Cloud computing
Hugh Shanahan,Department of Computer Science,Royal Holloway,University of London CCC 2011,
Huazhong Agricultural University, Wuhan
20 Sep 2011
The amount of Biological data is exploding
• The raw data for a human genome corresponds to 100’s of Gbytes.
• Cost of human genome has fallen from $100 M to ~ $3000 (July 2011)
• Main bottleneck is now reconstructing genome from the data generated.
• Much of the original Dogma is now seen as a simplification
• RNA now seen to play a fundamental role
• miRNA
• How DNA is stored is also crucial
Greater exploration
• 1000’s of genomes being scanned
• Different species
• Cancer genomics
• Methylome
• RNA-seq
• Have not got time to talk about metabolomics/proteomics ...
Caveat to sequence data
• There are many different companies building equipment to perform sequencing.
• They all have their own biases and sources of systematic error.
• The data generated is discrete in nature which tends to make people think it’s accurate.
• It could be as susceptible to systematic biases as microarrays are.
• Interpretation and analysis is the real bottleneck.
The era of Big Data
• Biological data - Petabytes now, expected to be Exabyte (millions of Terabyte) by 2020.
• High Energy Physics - Large Hadron Collider producing Pbytes of data per year
• Square Kilometre Array (full operation 2024) - one Exabyte a day
• Haven’t even mentioned Google or Bing yet....
Problems - Solutions - Cloud Computing ?
• Data sets this size cannot be moved about on the Internet.
• Data must be analysed, not just retrieved.
• Many people want access to this data, many of whom are
• not computational scientists
• may not have financial resources to buy powerful computers
• may want access to best software, best practices etc.
• data to be updated in a timely fashion
Solutions - Cloud Computing ?
• Cloud computing may be the solution.
• Data centre for cloud co-located with data generation.
• Processing as well as data retrieval done at data generation centre.
Cloud Computing Definition - “If it looks like a duck”
• Features of cloud computing are
• Computing is mostly done at a data centre provided by a vendor
• Client-side computing is minimal
• Servers at data centre make heavy use of virtualisation (as oppose to Grids)
• Client can select number of instances of VM and data usage
• Client pays on a per-use basis - “Somebody’s Credit Card is being used”
• The computing is treated as a utility rather than a resource.
Cloud providers
• Amazon Web Services (AWS)
• Provide Linux or Windows VM
• You get a command line.
• Microsoft - Azure
• More complicated method of submission
• Open Source - Eucalyptus (stability ?)
• Other providers out there ...
Advantages
• Data centre can be where the data is generated and accessed everywhere (in theory).
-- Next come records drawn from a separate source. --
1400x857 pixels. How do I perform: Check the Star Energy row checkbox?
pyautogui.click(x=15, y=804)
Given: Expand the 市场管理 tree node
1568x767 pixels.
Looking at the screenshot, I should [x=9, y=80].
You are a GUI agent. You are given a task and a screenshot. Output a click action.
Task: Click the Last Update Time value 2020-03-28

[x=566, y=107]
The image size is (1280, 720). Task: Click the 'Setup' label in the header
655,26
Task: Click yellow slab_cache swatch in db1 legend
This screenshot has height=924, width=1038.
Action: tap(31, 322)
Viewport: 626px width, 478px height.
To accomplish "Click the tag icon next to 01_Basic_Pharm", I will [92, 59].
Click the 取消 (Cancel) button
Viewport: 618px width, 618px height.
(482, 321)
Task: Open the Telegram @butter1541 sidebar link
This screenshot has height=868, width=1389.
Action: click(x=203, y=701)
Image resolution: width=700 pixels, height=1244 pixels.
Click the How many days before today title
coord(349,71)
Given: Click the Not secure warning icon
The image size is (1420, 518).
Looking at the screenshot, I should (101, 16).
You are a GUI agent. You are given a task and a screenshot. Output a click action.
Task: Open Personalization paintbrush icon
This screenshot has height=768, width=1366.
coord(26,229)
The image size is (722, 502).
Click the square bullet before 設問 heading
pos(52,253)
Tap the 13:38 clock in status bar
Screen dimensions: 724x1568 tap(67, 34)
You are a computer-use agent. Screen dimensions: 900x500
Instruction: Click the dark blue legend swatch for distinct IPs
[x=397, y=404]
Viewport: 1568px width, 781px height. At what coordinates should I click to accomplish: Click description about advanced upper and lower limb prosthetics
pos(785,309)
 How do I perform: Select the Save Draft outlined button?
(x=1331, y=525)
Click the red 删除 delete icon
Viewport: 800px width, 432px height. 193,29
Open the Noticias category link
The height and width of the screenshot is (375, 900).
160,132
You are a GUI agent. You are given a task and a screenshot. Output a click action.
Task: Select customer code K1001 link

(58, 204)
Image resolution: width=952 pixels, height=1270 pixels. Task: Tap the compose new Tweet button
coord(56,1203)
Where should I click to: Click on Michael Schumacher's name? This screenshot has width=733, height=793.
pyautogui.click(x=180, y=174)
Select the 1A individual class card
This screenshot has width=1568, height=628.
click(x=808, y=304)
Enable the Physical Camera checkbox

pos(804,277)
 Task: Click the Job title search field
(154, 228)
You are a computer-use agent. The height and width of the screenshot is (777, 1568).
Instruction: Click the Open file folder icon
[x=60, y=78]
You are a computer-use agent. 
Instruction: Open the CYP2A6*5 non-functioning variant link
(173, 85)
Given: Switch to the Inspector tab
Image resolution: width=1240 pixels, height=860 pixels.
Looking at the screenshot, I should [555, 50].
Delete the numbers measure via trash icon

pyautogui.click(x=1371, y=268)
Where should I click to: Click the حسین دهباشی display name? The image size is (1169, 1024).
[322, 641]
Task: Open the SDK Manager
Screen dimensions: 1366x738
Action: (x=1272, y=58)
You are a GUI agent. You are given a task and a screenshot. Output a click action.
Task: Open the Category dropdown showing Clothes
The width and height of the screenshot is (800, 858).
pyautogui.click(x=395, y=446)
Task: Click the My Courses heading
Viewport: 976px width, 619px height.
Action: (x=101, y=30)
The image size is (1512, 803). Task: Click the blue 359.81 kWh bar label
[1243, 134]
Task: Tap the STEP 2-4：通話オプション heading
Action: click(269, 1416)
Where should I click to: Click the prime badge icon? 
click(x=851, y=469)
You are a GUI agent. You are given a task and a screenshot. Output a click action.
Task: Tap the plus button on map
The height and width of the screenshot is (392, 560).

• Data could be kept up to date.
• Analysis tools could be kept up to date
• Services can be developed which go significantly beyond a simple command line interface (Azure works along these lines).
• Scalability - if you want 1 or 100 VM’s you can get it.
Disadvantages
• At present vendors do not provide tailored environment for Scientific client.
• VM (regardless of OS) is effectively blank canvas and hence have to upload all the right binaries, libraries and data that you need.
• Data may not be in the correct configuration - storage/compute tradeoff.
• Like any utility have to watch use carefully !
• Vendor lock in.
• Security.
• Legal issues - licensing, nationality of vendor and data centre.
Show me the money
• Commercial clouds charge on a per use basis.
• Disk space
• CPU time
• Amazon and Microsoft charge via time VM is deployed
• Google tries to charge per CPU cycle.
• Move from once-off payment model to rolling costs.
Big Data - a new discipline ?
Big Data
Machine Learning /
Pattern Recognition
Hardware
Quality ControlFinance /
Accounting
Conclusions
• Microarray data gives us a first insight into the dynamic cell.
• Sequence and other omic data sets are expanding into Petabytes.
• Big Data is upon us.
• Cloud computing is not a panacea.
• Cloud computing may democratise access to Big Data.